Interpool is one of the world's leading suppliers of equipment and
services to the transportation industry. The company is the world's
largest lessor of intermodal container chassis and a world-leading
lessor of cargo containers used in international trade.
In connection with the proposed merger, Interpool will file a proxy
statement with the Securities and Exchange Commission. INVESTORS AND
SECURITY HOLDERS ARE ADVISED TO READ THE PROXY STATEMENT WHEN IT BECOMES
AVAILABLE, BECAUSE IT WILL CONTAIN IMPORTANT INFORMATION. Investors and
security holders may obtain a free copy of the proxy statement (when
available) and other documents filed by Interpool at the Securities and
Exchange Commission’s website at http://www.sec.gov.
The proxy statement and such other documents may also be obtained for
free from the Financial Reports page on Interpool’s
website at www.interpool.com or
by directing such request to Investor Relations at (609) 452-8900.

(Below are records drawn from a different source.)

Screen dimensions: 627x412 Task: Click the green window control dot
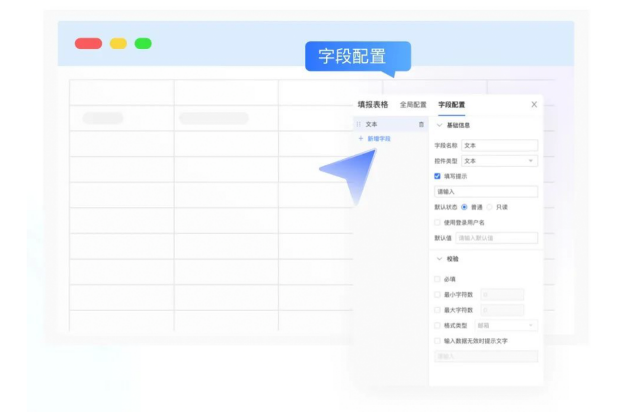(x=143, y=43)
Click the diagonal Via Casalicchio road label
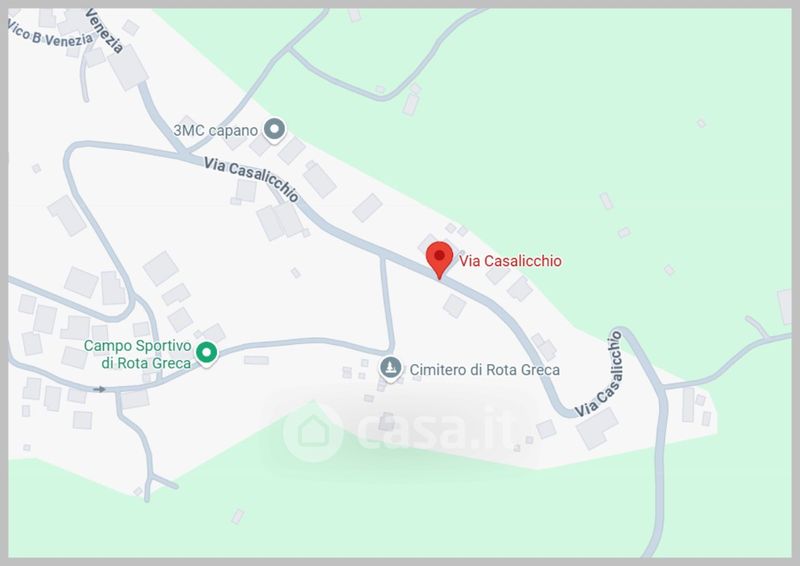The height and width of the screenshot is (566, 800). coord(251,179)
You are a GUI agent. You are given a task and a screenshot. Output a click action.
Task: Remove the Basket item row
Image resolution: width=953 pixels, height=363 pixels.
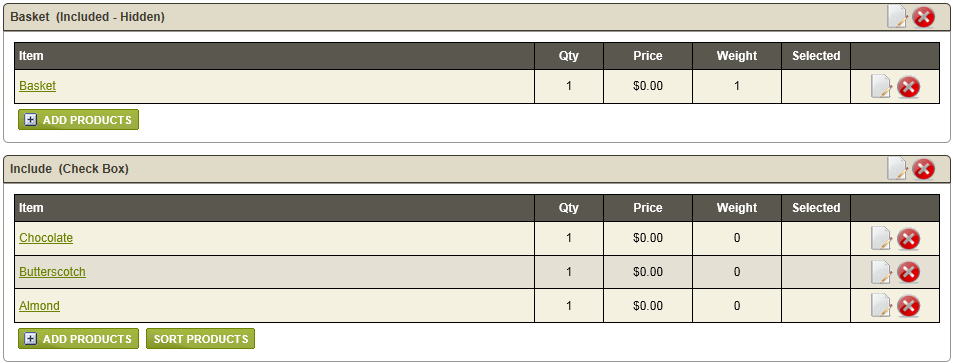908,87
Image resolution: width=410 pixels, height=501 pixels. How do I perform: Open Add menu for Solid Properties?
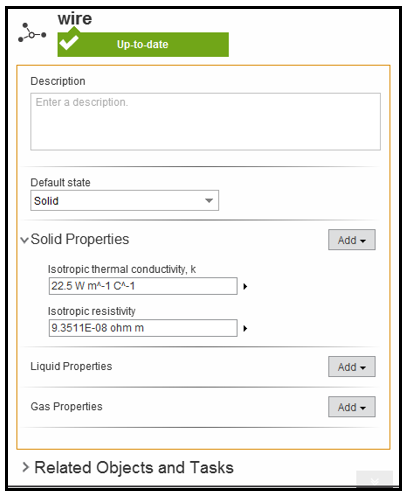coord(352,240)
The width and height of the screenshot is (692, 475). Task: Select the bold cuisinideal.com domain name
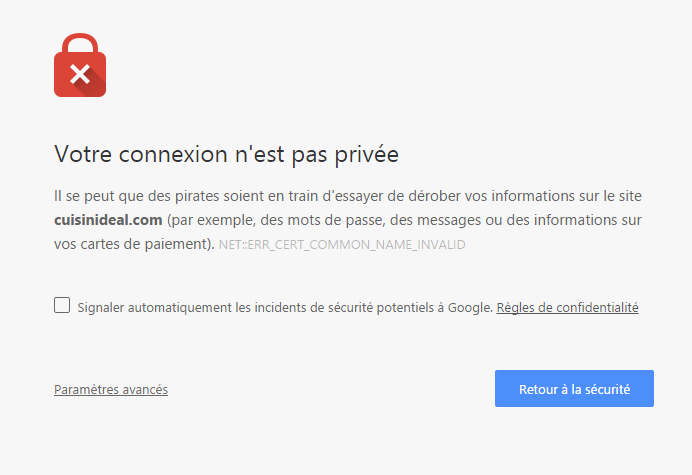[108, 220]
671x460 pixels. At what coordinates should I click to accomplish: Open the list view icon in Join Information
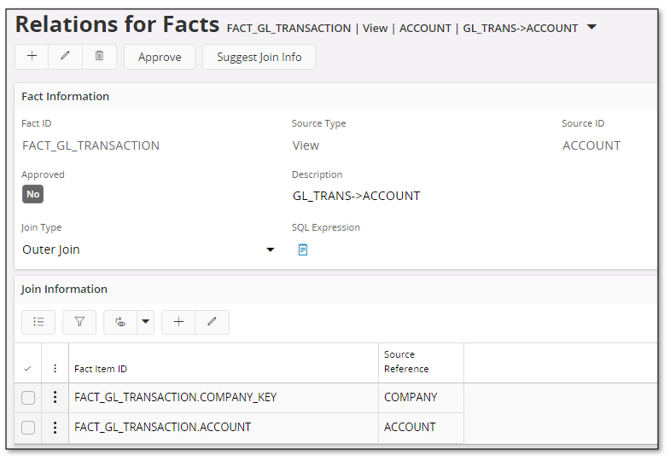pos(38,322)
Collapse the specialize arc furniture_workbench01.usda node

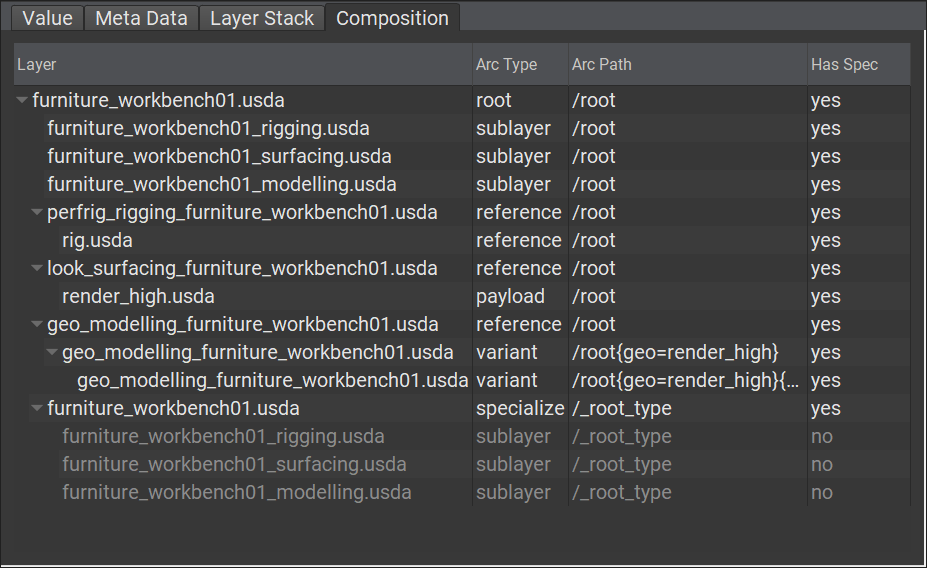(37, 408)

Interpool and its directors and executive officers and other members of
management and employees may be deemed to be participants in the
solicitation of proxies from Interpool stockholders in respect of the
proposed transaction. Information regarding Interpool’s
directors and executive officers is available in its proxy statement for
its 2006 annual meeting of stockholders, dated June 21, 2006. Additional
information regarding the interests of such potential participants will
be included in the proxy statement relating to the merger when it
becomes available.
Note: This press release and other press releases and information can be
viewed at Interpool’s website at www.interpool.com.

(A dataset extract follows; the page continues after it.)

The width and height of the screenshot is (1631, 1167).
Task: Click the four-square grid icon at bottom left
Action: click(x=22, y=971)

This Press Release contains certain forward-looking statements
regarding future circumstances. These forward-looking statements are
subject to risks and uncertainties that could cause actual results to
differ materially from those contemplated in such forward-looking
statements, including in particular the risks and uncertainties
described in the company's SEC filings. The Company undertakes no
obligation to publicly release any revisions to these forward-looking
statements to reflect events or circumstances after the date hereof.